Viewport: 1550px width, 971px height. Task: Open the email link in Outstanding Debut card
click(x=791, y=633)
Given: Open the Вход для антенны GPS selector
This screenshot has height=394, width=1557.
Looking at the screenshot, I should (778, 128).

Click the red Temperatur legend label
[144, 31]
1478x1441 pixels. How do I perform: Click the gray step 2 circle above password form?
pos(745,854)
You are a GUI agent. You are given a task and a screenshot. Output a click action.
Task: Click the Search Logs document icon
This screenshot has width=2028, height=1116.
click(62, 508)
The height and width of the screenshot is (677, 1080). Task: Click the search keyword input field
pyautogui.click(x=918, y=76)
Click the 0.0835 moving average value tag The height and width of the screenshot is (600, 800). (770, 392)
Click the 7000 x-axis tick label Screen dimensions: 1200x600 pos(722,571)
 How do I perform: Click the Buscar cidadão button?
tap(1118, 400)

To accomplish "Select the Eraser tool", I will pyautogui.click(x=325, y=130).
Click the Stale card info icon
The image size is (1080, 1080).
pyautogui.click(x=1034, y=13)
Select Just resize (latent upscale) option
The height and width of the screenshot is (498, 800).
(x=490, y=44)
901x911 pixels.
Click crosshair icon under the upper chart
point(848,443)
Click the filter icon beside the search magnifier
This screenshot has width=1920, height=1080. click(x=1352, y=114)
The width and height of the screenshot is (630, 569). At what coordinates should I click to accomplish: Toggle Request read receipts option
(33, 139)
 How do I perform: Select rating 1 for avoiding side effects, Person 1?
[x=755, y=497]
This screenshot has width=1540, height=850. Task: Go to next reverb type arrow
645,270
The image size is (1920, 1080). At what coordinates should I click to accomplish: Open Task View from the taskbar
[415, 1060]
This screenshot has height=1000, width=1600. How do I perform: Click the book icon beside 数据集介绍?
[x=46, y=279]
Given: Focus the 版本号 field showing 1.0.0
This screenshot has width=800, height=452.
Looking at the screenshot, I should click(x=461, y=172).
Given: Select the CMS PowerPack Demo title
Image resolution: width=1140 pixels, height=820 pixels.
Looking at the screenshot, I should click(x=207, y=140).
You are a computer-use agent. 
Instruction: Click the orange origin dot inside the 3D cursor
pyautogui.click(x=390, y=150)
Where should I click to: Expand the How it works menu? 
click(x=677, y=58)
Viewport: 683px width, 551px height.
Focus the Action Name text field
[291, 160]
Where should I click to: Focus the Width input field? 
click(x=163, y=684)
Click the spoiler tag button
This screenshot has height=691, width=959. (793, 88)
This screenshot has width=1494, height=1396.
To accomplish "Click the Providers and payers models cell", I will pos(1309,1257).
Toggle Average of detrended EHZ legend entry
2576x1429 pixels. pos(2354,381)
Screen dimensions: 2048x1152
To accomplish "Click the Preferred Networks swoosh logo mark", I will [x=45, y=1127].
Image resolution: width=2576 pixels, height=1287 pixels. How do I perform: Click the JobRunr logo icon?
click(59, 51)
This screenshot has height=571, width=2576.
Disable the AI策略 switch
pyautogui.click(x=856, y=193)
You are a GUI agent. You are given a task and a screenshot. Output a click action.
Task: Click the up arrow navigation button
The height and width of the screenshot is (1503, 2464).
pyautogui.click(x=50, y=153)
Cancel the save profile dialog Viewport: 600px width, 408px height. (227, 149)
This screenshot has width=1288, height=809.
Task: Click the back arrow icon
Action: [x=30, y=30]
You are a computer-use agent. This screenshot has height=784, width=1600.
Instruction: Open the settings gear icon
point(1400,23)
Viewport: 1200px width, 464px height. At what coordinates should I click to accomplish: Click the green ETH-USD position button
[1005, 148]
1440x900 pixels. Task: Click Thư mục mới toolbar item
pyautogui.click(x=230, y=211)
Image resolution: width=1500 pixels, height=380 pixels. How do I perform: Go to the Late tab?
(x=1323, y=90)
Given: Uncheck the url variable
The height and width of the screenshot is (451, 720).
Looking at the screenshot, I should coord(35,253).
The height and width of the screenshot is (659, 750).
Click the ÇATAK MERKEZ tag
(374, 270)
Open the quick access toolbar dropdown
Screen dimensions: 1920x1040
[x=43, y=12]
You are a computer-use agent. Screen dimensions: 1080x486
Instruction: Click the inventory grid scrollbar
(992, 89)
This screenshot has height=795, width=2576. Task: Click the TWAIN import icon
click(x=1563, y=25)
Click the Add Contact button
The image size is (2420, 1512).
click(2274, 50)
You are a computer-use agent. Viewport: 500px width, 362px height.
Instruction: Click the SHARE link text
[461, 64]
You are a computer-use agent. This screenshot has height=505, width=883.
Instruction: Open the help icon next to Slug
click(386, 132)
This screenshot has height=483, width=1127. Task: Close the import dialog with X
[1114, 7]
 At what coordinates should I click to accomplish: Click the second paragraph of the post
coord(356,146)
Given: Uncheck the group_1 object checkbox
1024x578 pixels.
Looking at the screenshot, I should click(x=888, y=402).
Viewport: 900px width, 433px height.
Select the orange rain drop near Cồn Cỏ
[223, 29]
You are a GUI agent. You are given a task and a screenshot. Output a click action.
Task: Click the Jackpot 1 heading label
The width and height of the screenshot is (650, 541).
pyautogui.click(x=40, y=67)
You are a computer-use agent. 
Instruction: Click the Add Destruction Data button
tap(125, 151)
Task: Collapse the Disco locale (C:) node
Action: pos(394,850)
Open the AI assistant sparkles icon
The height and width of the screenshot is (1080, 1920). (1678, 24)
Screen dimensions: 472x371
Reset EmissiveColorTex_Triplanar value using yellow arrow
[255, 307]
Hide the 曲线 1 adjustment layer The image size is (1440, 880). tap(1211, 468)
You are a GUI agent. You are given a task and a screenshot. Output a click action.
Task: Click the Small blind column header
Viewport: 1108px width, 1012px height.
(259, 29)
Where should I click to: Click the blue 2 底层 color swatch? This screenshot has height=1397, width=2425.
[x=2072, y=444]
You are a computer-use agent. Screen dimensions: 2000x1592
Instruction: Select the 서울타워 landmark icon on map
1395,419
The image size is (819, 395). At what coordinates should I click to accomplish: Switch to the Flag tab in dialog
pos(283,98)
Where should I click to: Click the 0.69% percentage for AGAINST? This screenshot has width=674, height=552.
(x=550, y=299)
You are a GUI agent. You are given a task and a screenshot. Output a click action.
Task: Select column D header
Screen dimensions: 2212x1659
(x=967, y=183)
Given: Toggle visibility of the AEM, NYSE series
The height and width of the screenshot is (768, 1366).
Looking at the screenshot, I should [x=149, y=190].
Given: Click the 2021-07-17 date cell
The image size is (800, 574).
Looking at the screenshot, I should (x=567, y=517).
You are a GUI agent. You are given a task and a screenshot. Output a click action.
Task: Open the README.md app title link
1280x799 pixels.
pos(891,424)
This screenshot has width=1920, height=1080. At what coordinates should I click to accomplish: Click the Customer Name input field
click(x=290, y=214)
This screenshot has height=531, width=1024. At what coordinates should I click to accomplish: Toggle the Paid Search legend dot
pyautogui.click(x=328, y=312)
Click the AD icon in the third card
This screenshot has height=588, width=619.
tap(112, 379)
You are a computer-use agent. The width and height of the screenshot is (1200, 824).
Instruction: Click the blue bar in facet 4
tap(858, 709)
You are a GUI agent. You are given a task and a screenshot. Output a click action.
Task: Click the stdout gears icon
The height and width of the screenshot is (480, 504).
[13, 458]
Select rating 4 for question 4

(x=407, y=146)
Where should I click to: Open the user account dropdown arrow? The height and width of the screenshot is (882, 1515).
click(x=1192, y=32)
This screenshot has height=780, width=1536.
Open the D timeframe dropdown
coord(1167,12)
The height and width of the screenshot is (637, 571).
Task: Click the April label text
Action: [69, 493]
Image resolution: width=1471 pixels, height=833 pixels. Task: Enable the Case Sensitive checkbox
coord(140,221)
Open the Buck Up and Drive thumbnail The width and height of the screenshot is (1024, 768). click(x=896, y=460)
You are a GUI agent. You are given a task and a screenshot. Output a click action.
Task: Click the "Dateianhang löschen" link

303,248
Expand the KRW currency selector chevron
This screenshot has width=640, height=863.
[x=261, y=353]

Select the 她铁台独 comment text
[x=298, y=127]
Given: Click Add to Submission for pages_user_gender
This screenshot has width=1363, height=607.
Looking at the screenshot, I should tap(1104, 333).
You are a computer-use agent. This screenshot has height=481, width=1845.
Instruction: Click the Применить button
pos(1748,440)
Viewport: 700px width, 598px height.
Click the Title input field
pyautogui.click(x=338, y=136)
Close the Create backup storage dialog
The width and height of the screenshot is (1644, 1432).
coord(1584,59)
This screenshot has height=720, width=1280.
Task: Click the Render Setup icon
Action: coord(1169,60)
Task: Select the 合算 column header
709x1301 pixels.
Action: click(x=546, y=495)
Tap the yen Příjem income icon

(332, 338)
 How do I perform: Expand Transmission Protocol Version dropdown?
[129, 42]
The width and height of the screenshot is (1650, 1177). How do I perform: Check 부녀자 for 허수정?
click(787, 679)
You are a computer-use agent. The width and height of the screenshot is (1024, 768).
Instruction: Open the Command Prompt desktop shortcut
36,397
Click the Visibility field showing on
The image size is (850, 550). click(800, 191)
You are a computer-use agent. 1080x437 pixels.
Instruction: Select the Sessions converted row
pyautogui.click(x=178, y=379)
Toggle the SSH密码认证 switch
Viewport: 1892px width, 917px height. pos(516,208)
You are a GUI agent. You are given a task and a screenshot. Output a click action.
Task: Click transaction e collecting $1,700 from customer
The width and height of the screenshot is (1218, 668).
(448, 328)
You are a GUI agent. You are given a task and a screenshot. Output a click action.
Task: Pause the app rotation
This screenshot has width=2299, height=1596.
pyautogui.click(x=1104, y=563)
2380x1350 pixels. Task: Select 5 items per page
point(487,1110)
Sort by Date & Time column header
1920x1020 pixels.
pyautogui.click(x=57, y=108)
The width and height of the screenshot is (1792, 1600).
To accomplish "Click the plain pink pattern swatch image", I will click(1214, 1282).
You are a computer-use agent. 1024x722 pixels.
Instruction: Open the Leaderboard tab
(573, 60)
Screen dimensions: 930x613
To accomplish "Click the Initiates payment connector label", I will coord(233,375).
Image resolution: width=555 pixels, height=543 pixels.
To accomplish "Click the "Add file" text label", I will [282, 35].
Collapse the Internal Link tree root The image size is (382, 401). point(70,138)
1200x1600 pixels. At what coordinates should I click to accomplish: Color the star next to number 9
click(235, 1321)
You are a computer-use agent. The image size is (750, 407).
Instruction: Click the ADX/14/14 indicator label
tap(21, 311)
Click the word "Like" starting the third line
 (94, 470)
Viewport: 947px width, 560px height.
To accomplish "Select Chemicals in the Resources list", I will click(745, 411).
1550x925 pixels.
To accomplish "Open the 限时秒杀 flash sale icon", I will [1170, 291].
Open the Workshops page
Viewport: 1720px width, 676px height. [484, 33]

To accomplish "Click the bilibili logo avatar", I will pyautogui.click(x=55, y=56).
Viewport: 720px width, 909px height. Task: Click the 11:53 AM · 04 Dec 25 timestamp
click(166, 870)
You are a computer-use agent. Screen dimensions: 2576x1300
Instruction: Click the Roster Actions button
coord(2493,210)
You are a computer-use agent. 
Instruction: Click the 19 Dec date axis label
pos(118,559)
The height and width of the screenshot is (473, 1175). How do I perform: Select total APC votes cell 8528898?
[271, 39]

================

**Written request**.
Locate every line of the data above that contains the word "showing", and copy each of those lines out in full.

**Correct output**.
Given: Focus the 版本号 field showing 1.0.0
Click the Visibility field showing on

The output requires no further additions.